START DOCUMENT EXCERPT
Salix alba S fr

Willow bark contains salicin and other aspirin-like compounds. It is used to treat pain and inflammation, but does not have the stomach-irritating or blood-thinning effects of aspirin.

Willow helps to lower fevers, and can be used as a gentle pain reliever for headaches, arthritis, gout, rheumatism, muscle aches, and lower back pain.

Salicaceae Willow family

Description: Tall deciduous trees that frequently hybridize with each other.

Habitat: Mainly riverbanks and other wet areas.

Distribution: Willows are found all around the world, in a wide variety of habitats.

Species used: Crack willow (S.fragilis) usually has higher levels of salicin than white willow (S. alba), which is the species mentioned in most herbals.

In North America, the black willow (S. nigra) is the main species used. Many species are used medicinally worldwide.

Parts used: Bark, collected in spring, and leaves.

It is a fine cool tree, the boughs of which are very convenient to be placed in the chamber of one sick of a fever.

- Culpeper (1653)

The branch tips and leaves, known as willow/tips... are traditionally used in many parts of South Africa to treat rheumatism and fever.

Willows are graceful trees often found growing by water. White willow is particularly elegant, with its silvery leaves swaying in the wind. Crack willow is so named because the fast-growing trunk often cracks and splits under its own weight. The familiar silver catkins, "pussy willow," are from the sallows, a group of willows with broader leaves.

Willows are highly adaptable trees, and will usually root readily from a stick put in the ground. Willow leaves, mashed up and soaked in water, can be used as a natural rooting hormone to help root cuttings of other plants.

Willows have many uses. The flexible shoots, mainly of osier (Salix viminalis), make excellent wicker baskets, and the wood of a variety of white willow is used commercially for clogs and cricket bats. Willow wood is burnt to make charcoal for drawing, and willow charcoal was once used in producing gunpowder.

Willow contains high levels of pain-relieving salicin. The modern use of aspirin is said to begin in 1763 when Rev. Edmund Stone extracted salicylic acid from willow bark for his parishioners' use. During the nineteenth century various scientists produced salicylic acid in the laboratory, and in 1853 the French chemist Charles

Gerhardt made a primitive form of aspirin. Later a German chemist discovered a better method for synthesizing the drug, and it started being marketed by Bayer in 1899. Aspirin, acetylsalicylic acid, is one of the most widely used drugs in the world today.
END DOCUMENT EXCERPT
START INFORMATION
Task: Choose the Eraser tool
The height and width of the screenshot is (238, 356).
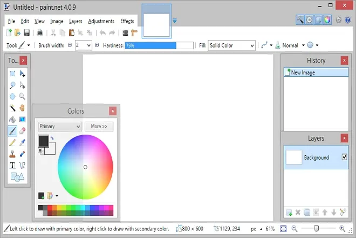Action: (x=22, y=130)
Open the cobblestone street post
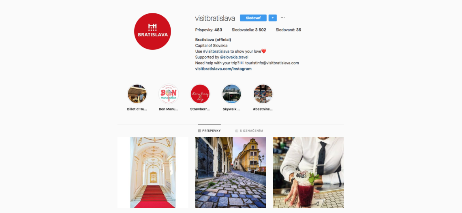462x213 pixels. (x=231, y=173)
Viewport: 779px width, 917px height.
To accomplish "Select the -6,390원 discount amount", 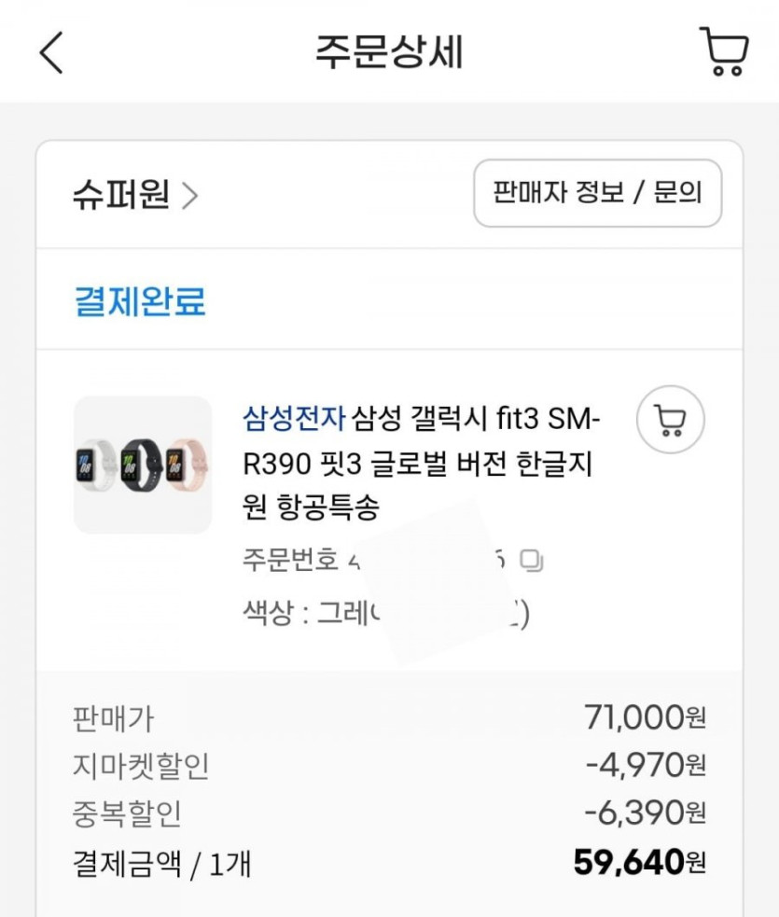I will [645, 814].
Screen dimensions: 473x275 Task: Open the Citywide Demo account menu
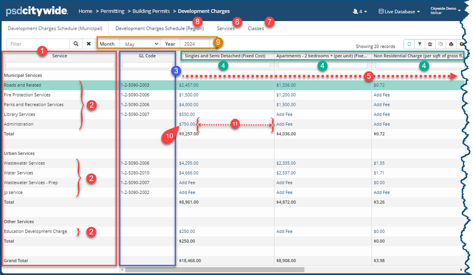[445, 11]
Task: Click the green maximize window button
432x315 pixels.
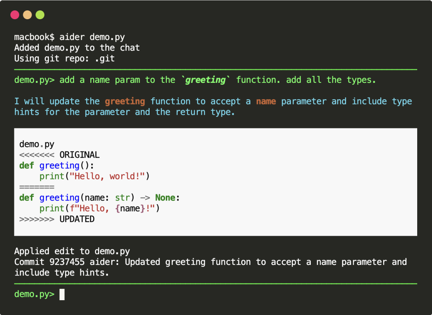Action: point(40,15)
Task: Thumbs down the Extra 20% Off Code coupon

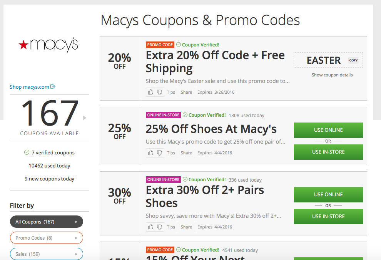Action: (x=160, y=92)
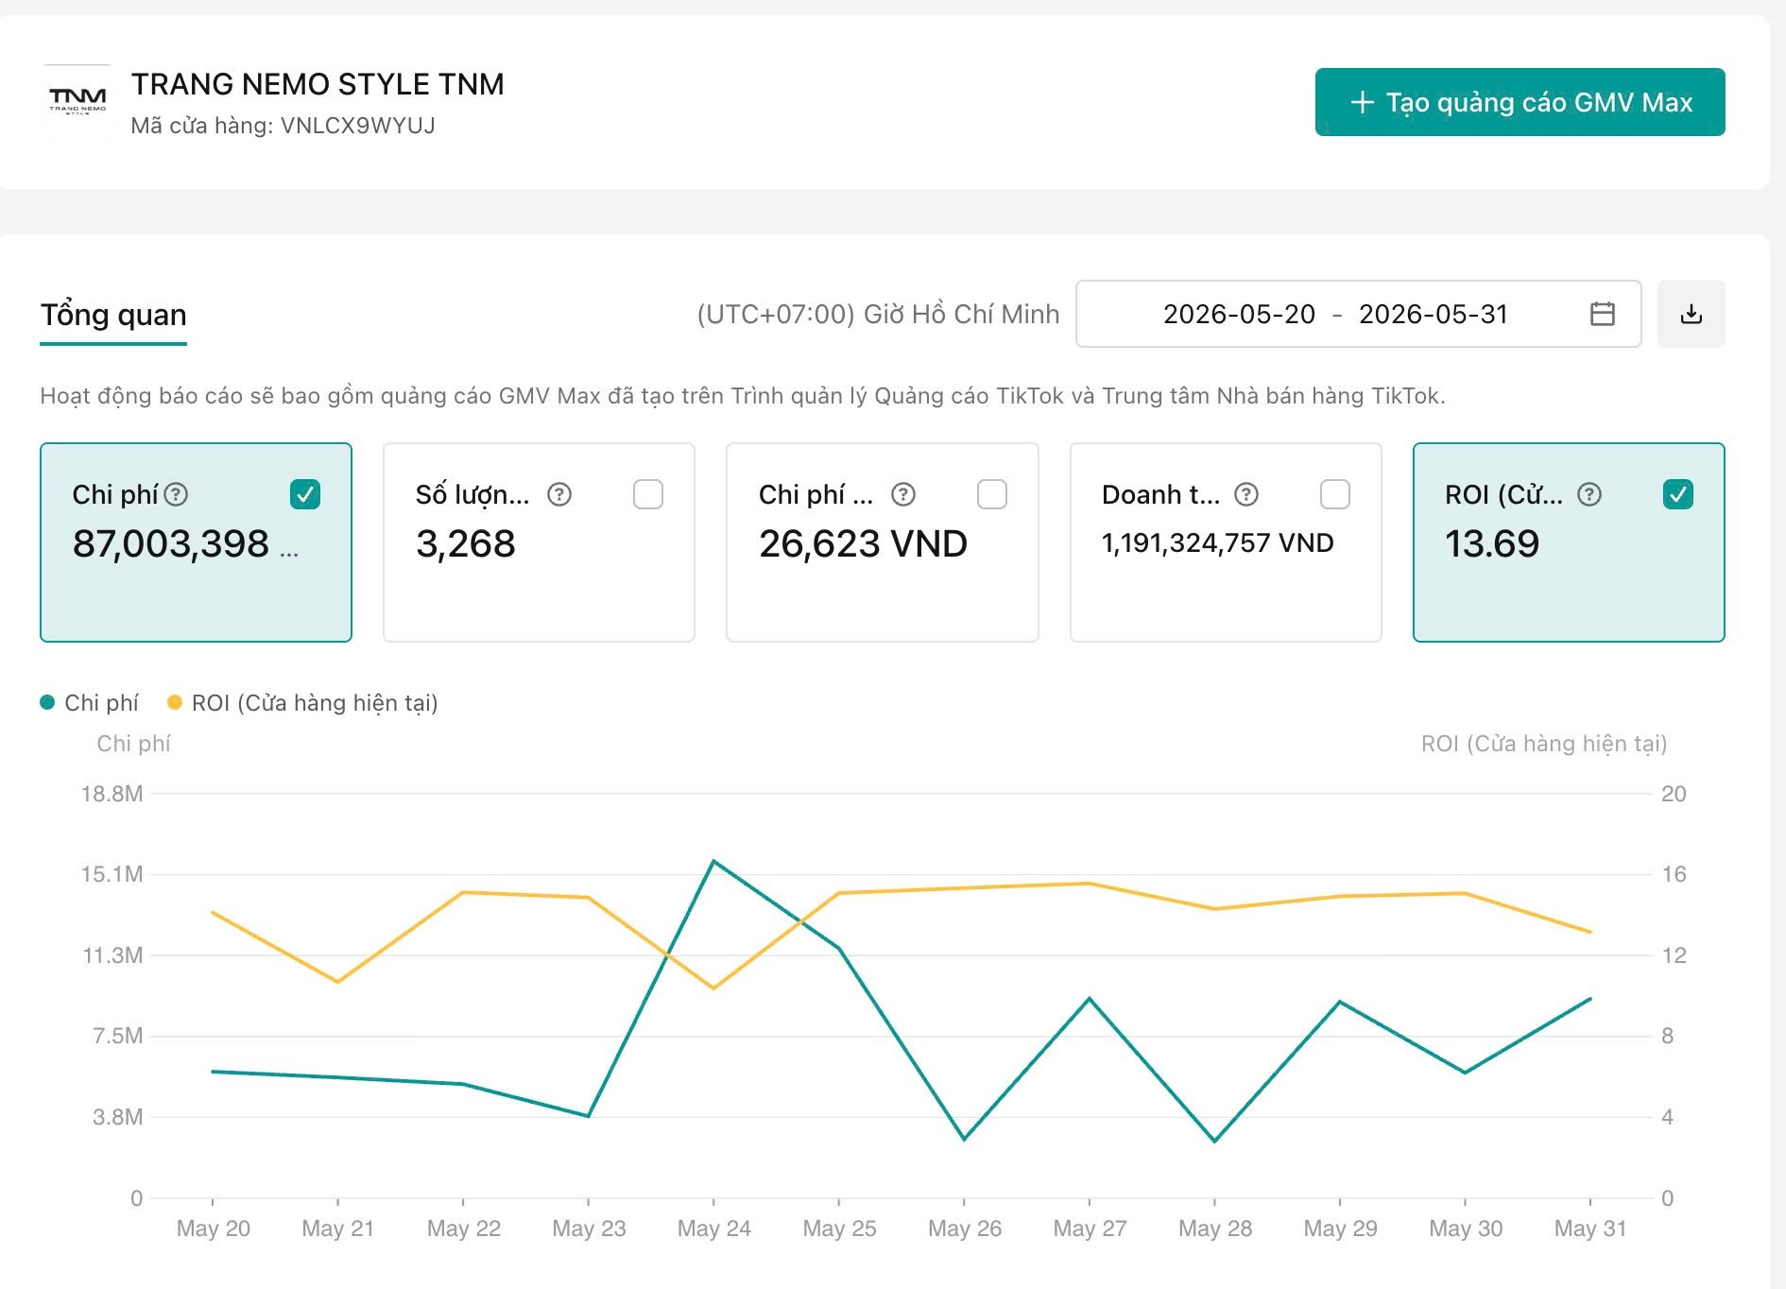Click the TNM store logo
Screen dimensions: 1786x1289
[77, 99]
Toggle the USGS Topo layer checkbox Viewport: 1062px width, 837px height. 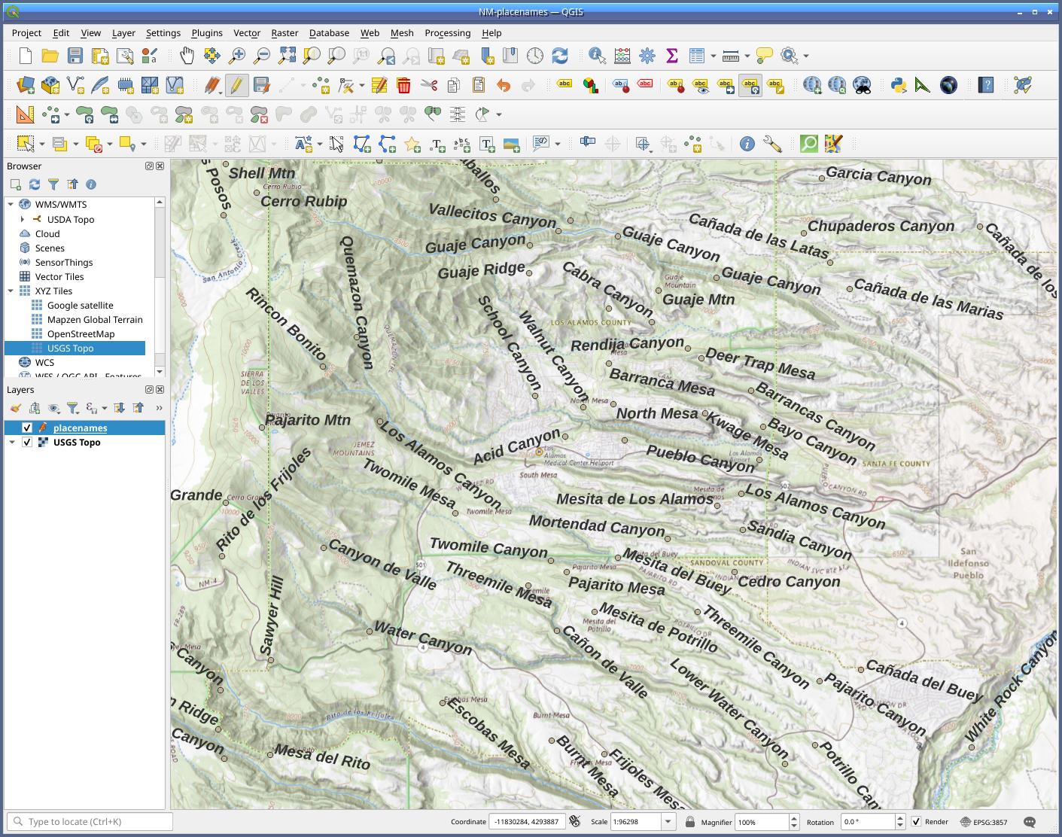pos(27,443)
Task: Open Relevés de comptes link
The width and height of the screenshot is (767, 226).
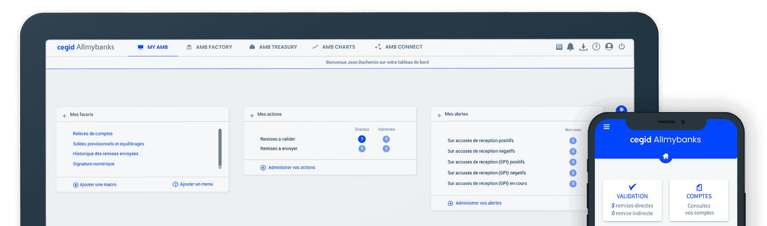Action: pos(92,134)
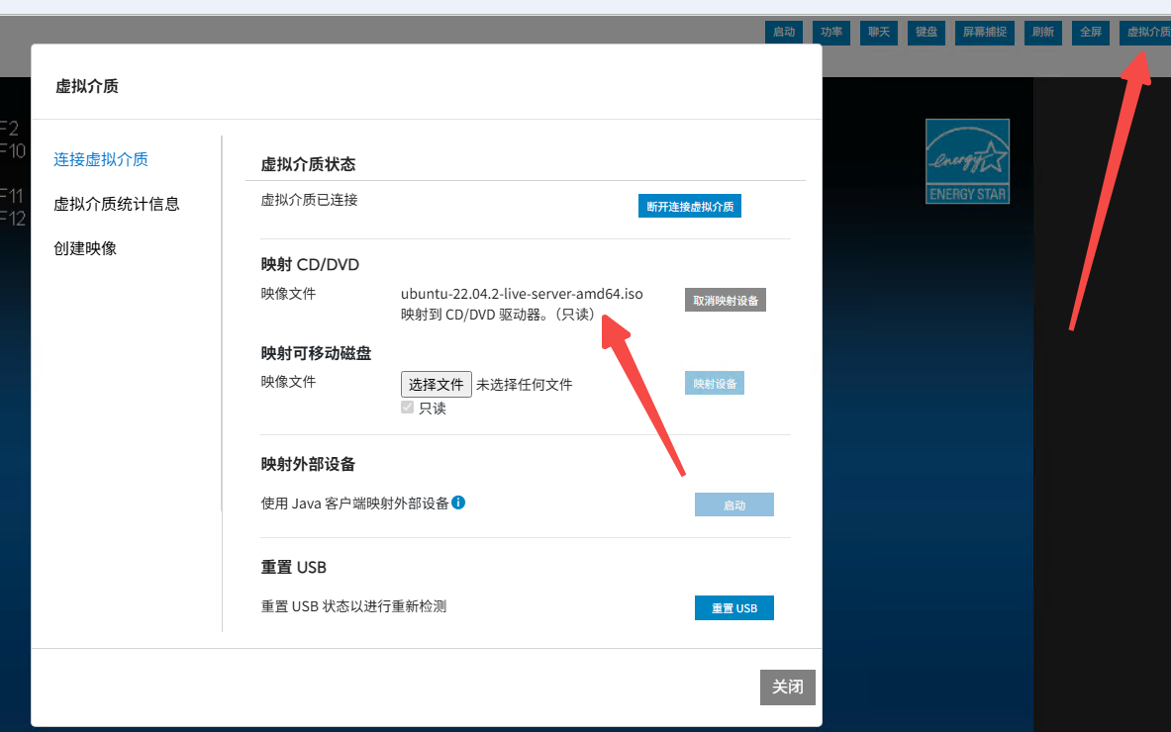Click 刷新 in the top toolbar
1171x732 pixels.
click(1042, 32)
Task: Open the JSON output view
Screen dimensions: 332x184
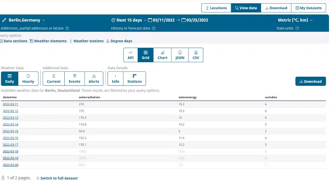Action: pos(180,55)
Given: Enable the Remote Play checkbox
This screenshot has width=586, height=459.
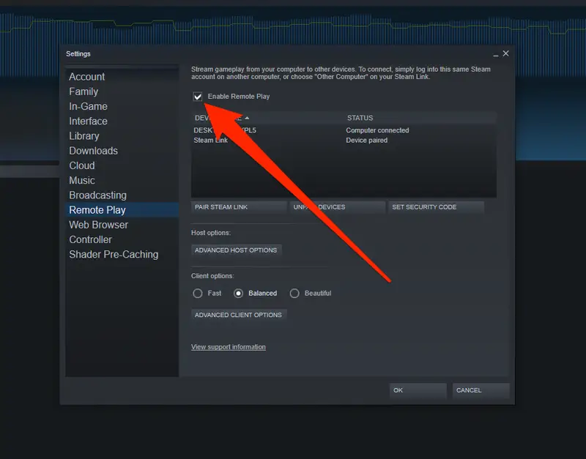Looking at the screenshot, I should coord(197,96).
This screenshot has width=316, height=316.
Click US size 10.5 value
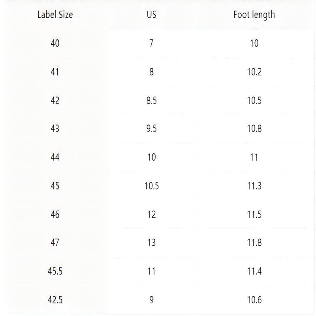152,186
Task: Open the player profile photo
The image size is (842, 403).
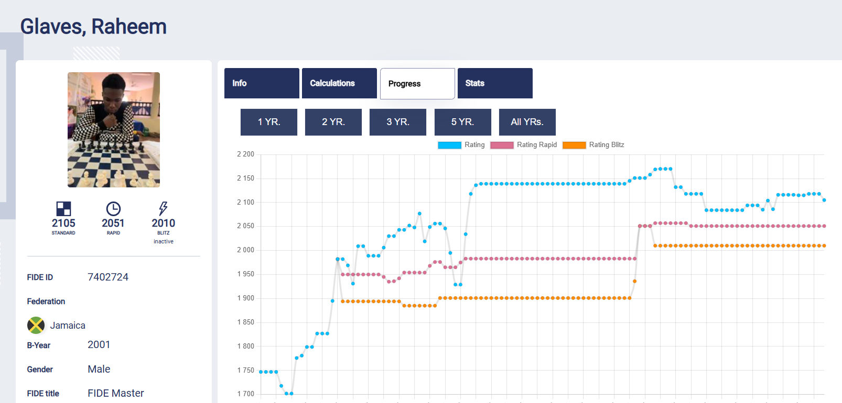Action: (x=114, y=130)
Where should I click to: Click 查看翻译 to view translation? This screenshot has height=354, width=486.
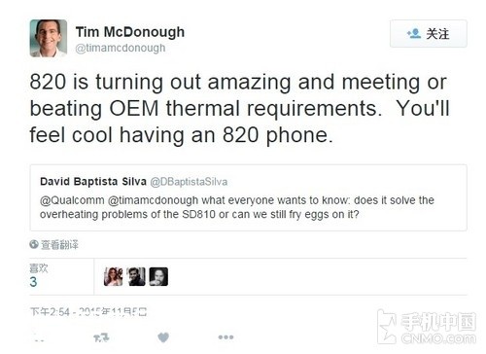coord(59,245)
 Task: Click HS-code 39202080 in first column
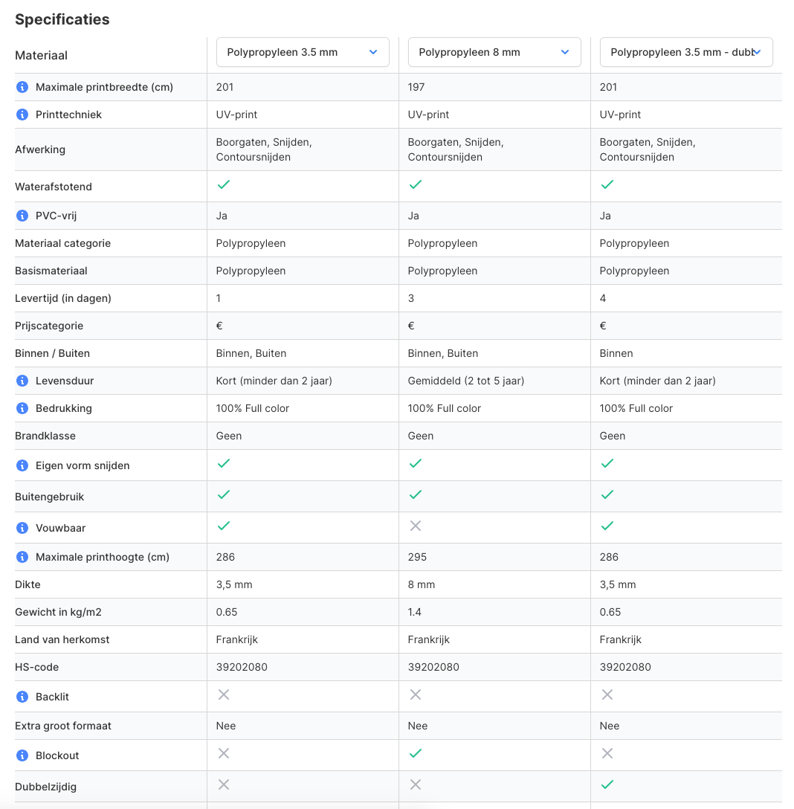coord(242,667)
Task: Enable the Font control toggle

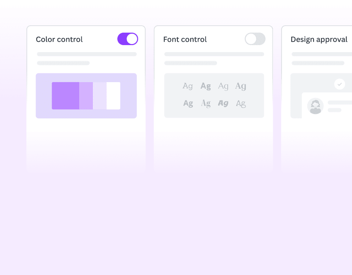Action: 255,39
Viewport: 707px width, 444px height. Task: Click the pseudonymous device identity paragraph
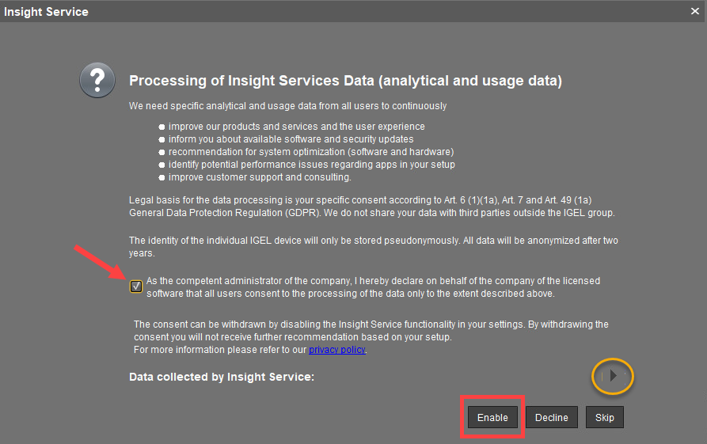pyautogui.click(x=372, y=246)
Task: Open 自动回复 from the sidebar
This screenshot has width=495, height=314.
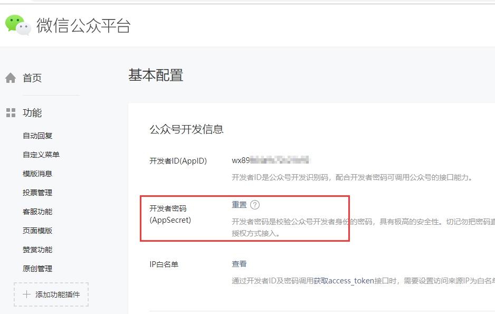Action: click(37, 136)
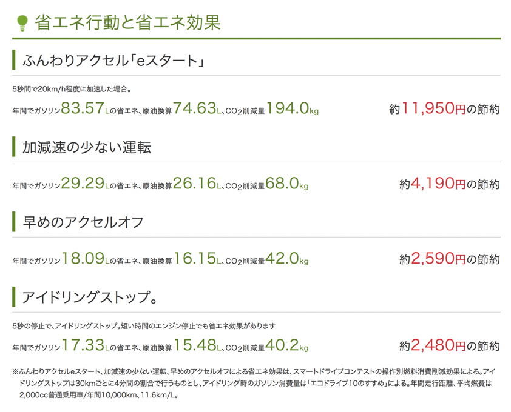Select the 42.0 kg CO2 reduction value
This screenshot has height=412, width=511.
(282, 259)
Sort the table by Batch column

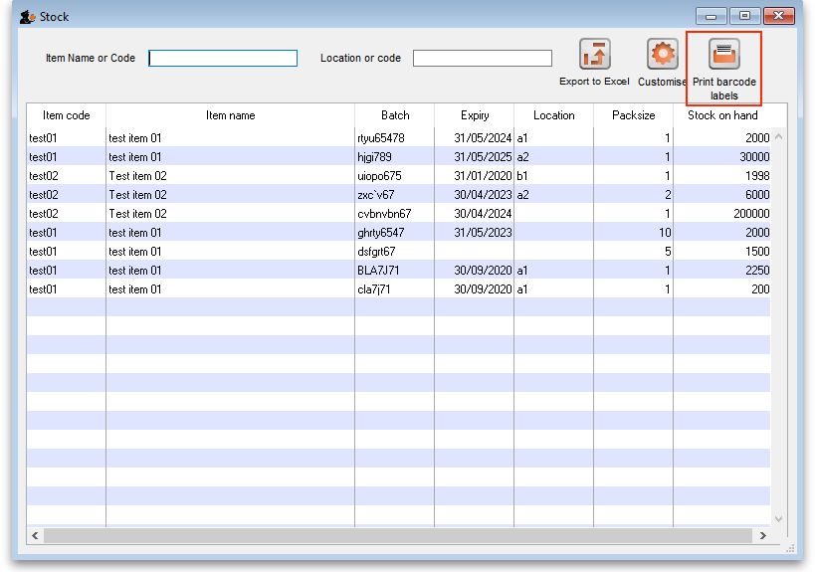[x=394, y=115]
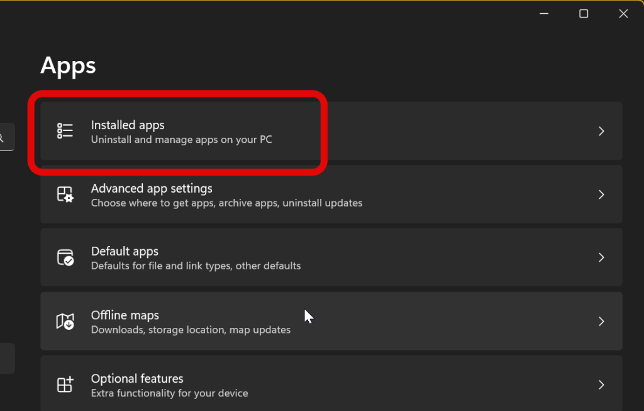Select the Advanced app settings title text
644x411 pixels.
tap(152, 188)
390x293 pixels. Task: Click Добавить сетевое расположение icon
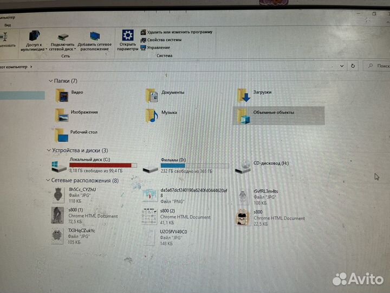[x=95, y=37]
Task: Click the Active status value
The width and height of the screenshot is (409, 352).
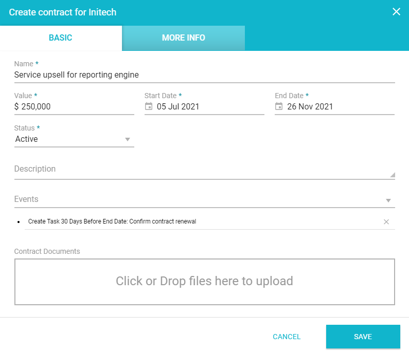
END INFORMATION
• REQUIRED TASKS
1. Duplicate the portion of the willow profile starting at "Willow bark contains" and ending at "lower back pain.".
2. Summarize the willow profile in two sentences.

• ANSWERS TO THIS EXERCISE
1.
Willow bark contains salicin and other aspirin-like compounds. It is used to treat pain and inflammation, but does not have the stomach-irritating or blood-thinning effects of aspirin.

Willow helps to lower fevers, and can be used as a gentle pain reliever for headaches, arthritis, gout, rheumatism, muscle aches, and lower back pain.

2. Willow bark contains salicin and other aspirin-like compounds and is used to lower fevers and relieve pain and inflammation, without the stomach-irritating or blood-thinning effects of aspirin. Willows are adaptable trees found mainly by riverbanks and other wet areas, with uses ranging from wicker baskets, clogs, and cricket bats to drawing charcoal, and the modern use of aspirin is said to begin in 1763, when salicylic acid was extracted from willow bark.